根据Gen Bank中猪链球菌（Streptococcus suis,Ss）2、7、9血清型的荚膜多糖基因簇中的斜基因序列,分别设计3对引物,在完成最佳条件筛选、特异性、敏感性试验的基础上,建立了一种快速区分猪链球菌2、7、9三种血清型的多重PCR检测方法,并对我国广东省分离鉴定的猪链球菌进行分型鉴定。结果表明,建立的多重PCR检测方法分别对猪链球菌血清2型、7型和9型扩增出特异性片段,片段大小分别是360、600、800 bp。该方法特异性良好,与副猪嗜血杆菌（Haemophilus parasuis,Hps）、多杀性巴氏杆菌（Pasteurellamultocida,Pm）、波氏杆菌（Brodetella bronchiseptica,Bb）、沙门氏菌（Salmonella,Sal）、大肠杆菌（Escherichia coli,E.coli）以及猪链球菌其他29个血清型均无交叉反应。用建立的多重PCR方法对临床分离的341株猪链球菌菌株进行血清型分型鉴定,并与传统的血清凝集分型结果进行比较,二者符合率为97.36%。与传统的血清凝集方法相比,本研究建立的PCR方法具有快速、灵敏、特异等特点,可应用于实验室的快速诊断以及猪链球菌的流行病学调查。

英文摘要：

Three pairs of primers were designed for development of a multiple PCR assay according to the sequences of capsular polysaccharide synthesis loci of Streptococcus suis serotypes 2, 7 and 9 published in GenBank. The clinical isolates of Streptococcus suis obtained from Guangdong province were used to test the specificity, sensibility and stability of the multiple PCR. The results showed this multiple PCR identified serotypes 2, 7 and 9. The specific PCR fragments for serotypes 2, 7 and 9 were 360, 600 bp and 800 bp, respectively.

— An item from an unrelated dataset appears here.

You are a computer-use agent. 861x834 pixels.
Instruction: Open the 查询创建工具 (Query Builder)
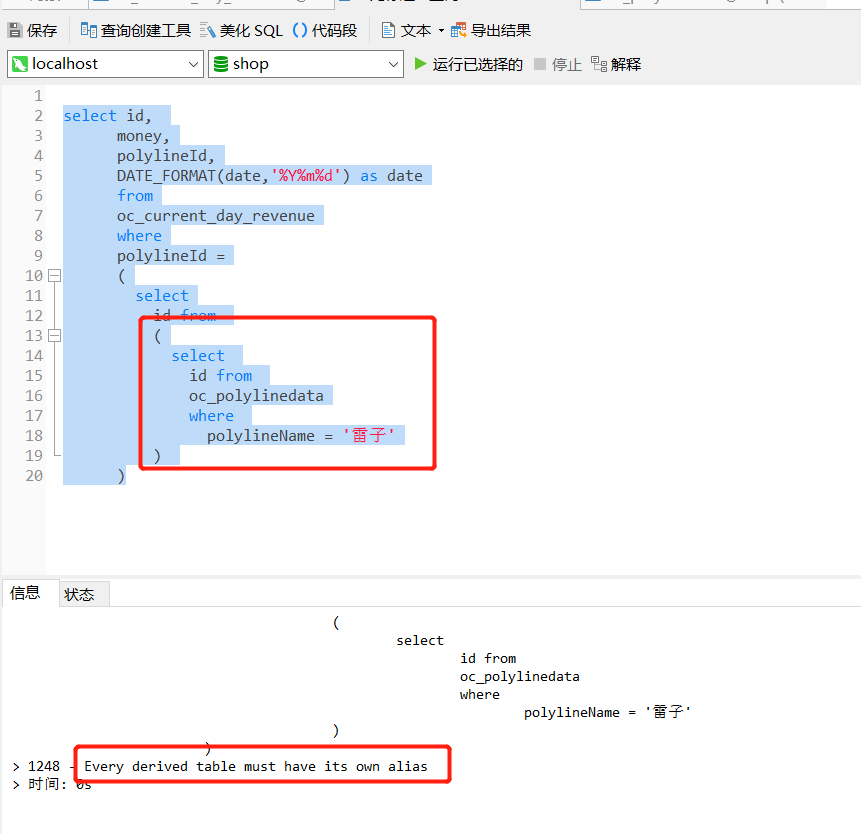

Specificity of the multiple PCR was determined using the clinical isolates of Haemophilus parasuis, Pasteurella multocida, Brodetella bronchiseptica, Salmonella, Escherichia coil and reference strains of other 29 serotypes of Streptococcus suis. Total 341 clinical isolates of serotypes 2, 7 and 9 of Streptococcus suis were tested using the multiple PCR and traditional serum agglutination and the agreement of these two methods was 97.36%. As compared with the traditional method, the multiplex PCR assay developed in this study was a rapid, sensitive and specific method, therefore it was suitable for the diseases surveillance and epidemiologieal diagnosis of Streptococcus suis.